#### Data for processing ####

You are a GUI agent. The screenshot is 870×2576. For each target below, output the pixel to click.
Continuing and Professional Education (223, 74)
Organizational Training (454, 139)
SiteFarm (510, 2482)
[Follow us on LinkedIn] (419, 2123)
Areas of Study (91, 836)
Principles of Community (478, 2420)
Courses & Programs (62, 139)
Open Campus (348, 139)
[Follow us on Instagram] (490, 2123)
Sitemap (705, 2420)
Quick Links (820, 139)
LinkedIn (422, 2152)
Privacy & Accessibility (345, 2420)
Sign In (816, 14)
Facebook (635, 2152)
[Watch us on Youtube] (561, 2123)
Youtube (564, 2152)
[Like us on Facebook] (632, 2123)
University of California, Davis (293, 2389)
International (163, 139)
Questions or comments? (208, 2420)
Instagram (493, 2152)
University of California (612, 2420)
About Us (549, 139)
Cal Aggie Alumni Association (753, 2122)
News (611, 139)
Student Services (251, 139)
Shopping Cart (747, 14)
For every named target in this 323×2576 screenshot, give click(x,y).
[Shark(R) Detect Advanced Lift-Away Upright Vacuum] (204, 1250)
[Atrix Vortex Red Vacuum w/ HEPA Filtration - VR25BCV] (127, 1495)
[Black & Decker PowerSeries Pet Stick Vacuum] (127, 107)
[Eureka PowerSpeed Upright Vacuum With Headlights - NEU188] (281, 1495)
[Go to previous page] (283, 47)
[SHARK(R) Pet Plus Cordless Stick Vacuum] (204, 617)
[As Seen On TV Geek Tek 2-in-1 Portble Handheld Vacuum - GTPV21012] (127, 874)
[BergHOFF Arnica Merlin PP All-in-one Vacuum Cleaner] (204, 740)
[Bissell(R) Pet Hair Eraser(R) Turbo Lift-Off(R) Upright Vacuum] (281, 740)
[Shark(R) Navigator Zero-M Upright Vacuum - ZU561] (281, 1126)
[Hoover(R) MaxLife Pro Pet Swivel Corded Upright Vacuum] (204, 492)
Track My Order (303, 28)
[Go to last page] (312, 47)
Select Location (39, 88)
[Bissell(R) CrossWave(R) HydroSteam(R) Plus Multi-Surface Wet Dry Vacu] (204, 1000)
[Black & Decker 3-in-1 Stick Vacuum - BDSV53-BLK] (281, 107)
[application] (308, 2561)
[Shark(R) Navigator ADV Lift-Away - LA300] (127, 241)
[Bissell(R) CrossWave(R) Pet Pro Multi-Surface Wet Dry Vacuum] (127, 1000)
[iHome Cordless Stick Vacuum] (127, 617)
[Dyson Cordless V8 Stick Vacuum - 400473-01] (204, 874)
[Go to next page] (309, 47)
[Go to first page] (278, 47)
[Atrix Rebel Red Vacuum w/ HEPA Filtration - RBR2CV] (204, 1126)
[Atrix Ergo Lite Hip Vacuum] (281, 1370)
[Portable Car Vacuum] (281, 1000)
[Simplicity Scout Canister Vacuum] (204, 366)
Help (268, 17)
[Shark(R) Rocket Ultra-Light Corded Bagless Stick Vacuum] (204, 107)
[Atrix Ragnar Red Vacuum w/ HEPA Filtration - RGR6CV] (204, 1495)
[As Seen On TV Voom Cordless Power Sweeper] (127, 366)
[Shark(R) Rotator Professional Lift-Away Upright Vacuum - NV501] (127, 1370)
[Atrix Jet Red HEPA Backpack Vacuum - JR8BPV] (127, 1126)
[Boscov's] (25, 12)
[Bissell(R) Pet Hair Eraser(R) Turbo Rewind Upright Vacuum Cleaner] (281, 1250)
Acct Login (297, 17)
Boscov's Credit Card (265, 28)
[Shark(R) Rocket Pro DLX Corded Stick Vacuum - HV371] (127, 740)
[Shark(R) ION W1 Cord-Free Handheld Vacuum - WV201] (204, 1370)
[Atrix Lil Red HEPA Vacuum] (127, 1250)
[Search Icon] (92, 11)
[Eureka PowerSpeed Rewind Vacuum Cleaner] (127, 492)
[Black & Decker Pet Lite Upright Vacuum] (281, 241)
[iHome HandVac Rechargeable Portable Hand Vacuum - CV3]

####

Problem: What you return must match, line for line, the data from the line containing "[Atrix Jet Red" to its end, both ends included.

Expected answer:
[Atrix Jet Red HEPA Backpack Vacuum - JR8BPV] (127, 1126)
[Boscov's] (25, 12)
[Bissell(R) Pet Hair Eraser(R) Turbo Rewind Upright Vacuum Cleaner] (281, 1250)
Acct Login (297, 17)
Boscov's Credit Card (265, 28)
[Shark(R) Rocket Pro DLX Corded Stick Vacuum - HV371] (127, 740)
[Shark(R) ION W1 Cord-Free Handheld Vacuum - WV201] (204, 1370)
[Atrix Lil Red HEPA Vacuum] (127, 1250)
[Search Icon] (92, 11)
[Eureka PowerSpeed Rewind Vacuum Cleaner] (127, 492)
[Black & Decker Pet Lite Upright Vacuum] (281, 241)
[iHome HandVac Rechargeable Portable Hand Vacuum - CV3]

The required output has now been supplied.